Did you know October is Pregnancy Loss and Infant Death Awareness Month? Did you know there are so many women out there who have lost babies? Were you aware that you probably know some, but you simply may not know their story. When we lost Judah, it was like women were coming out of the woodwork. I had no idea that I knew so many people who had lost a child. When I posted our Judah Story, even more women came forward to share parts of their journey with me. What an honor! I felt so humbled-and so saddened-by the amount of loss surrounding me. But it’s been in moments like those, that I know I am called to something more. That I’m called to share my story, and to help other women share theirs.
This journey of loss can be so overwhelming and all consuming. Some days-especially at first-it can be so hard to know how to get on with life. There are days, and nights, filled with unbearable grief. There are aches so deep, it feels like nothing could ever touch them. There’s a part of yourself that gets lost with each precious life you lose. Parts of yourself that may never come back. A part of you that will never be “fully whole” again. But with Jesus, there’s a peace which surpasses understanding. There is hope for a new tomorrow. There are hands that can reach those deep down aches and turn them into something so beautiful, you hardly recognize them. And while the “old you” may never show her face again the way she used to, there will be a new you. A woman who can see more deeply the hurts of those around her. A woman who can hold somebody’s hand and know how much it really means to simply be there. A woman who may have some hairs that are grayed and some wrinkles on her face, but is a whole different kind of beautiful because life has happened to her, and she has endured it. A woman who has learned to thrive, not just in spite of, but because of the things she has faced. A woman broken, beautiful, and made new.
I specifically remember walking around the dollar store days after we lost Judah. I think we were shopping for stuff for his funeral. Every part of me felt heavy. I just looked at the people around me and thought, “Not a single person in this store (apart from my family) knows what I’ve faced these past few days. They don’t have a clue what I’ve been through.” I almost felt like I was walking in a dream. Every time I deal with a difficult person, or somebody who seems disconnected or angry or upset or sad or “off”, I think of this moment. I think, “I have no idea what they’ve been through. I have no clue what the past couple of days, or weeks, or months, or years have held for them. I need to give them some grace.” I am so grateful I’m able to have that perspective. It gives me a more sincere, genuine Christ-like love. Even when I’m not my best self towards those people, I later remember to pray for them. And I’m grateful.
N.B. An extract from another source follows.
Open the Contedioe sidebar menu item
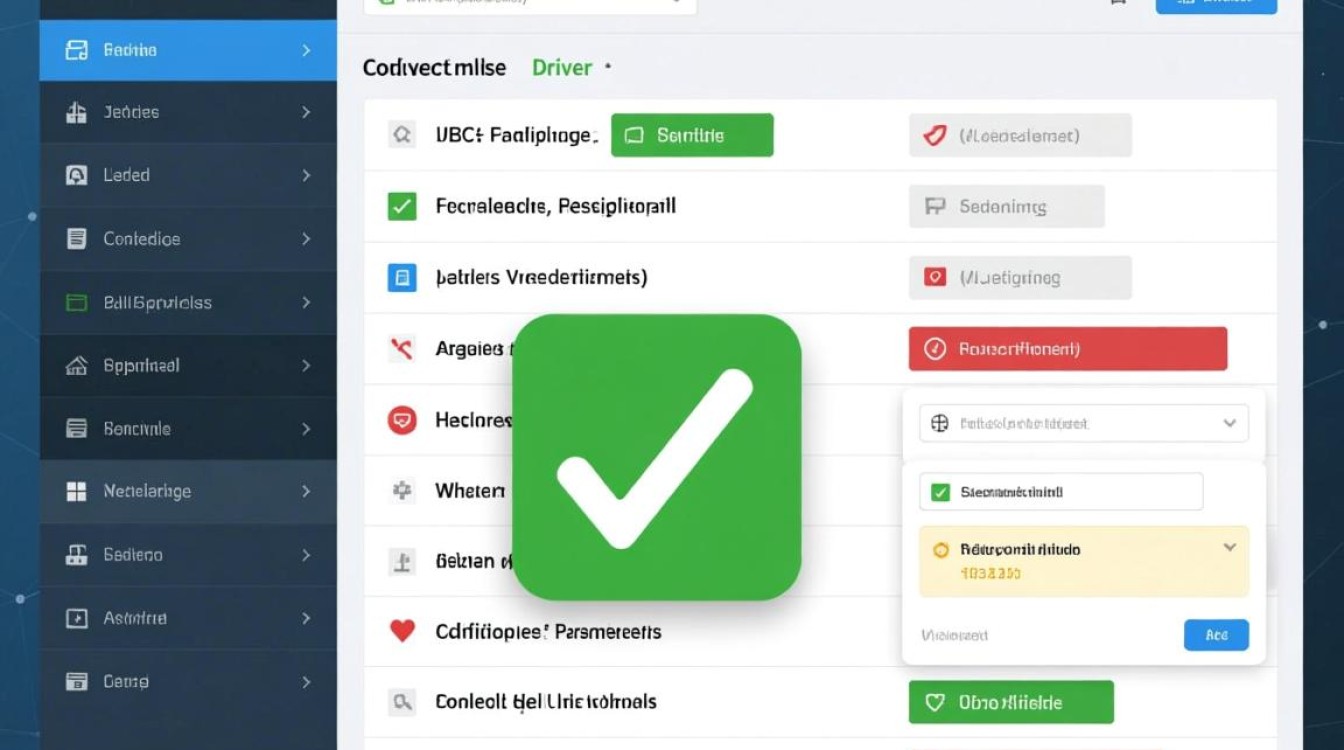The image size is (1344, 750). point(188,239)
There are pieces of me that are better because of what I’ve been through. And there are pieces of me that are worse. I’ll share more of all of those things along the way. If you want a little sneak peak: I have more anxiety, but I also know more how to act towards those who are hurting. My marriage was not good, and then my marriage was amazing. I often think I’m dying (no really), but I value life so much more. I am a totally different person, but I’m truly grateful for that. While I don’t love the circumstances that brought me here, I can say with all sincerity, that I am thankful for where those circumstances have brought me.
While I’ve shared our Judah Story, I have yet to share our Twin Story. I know I need to, but for some reason I always feel like something is holding me back. I don’t know if it’s fear, or if the timing doesn’t feel right, maybe it doesn’t feel organic, or it may be that I still have unresolved hurts that I’m not sure I want to bring up yet. Either way, it’s on my list to post that this month. I was planning on sharing it tonight, but when I started typing, that’s simply not what came out. I kept trying to tie it in somewhere, and it just didn’t feel right. Not tonight. I’m also wanting to post some helpful tips for those of you who maybe haven’t lost a baby-to help those who have. And for you who, precious one, who has experienced loss-on any level-I see you. I hear you. I am with you. Reach out to me and we can chat. This journey is so much better together.
P.S.- I’m enjoying my little man all the more this October! I mean, look at that sweet little hand!!!!!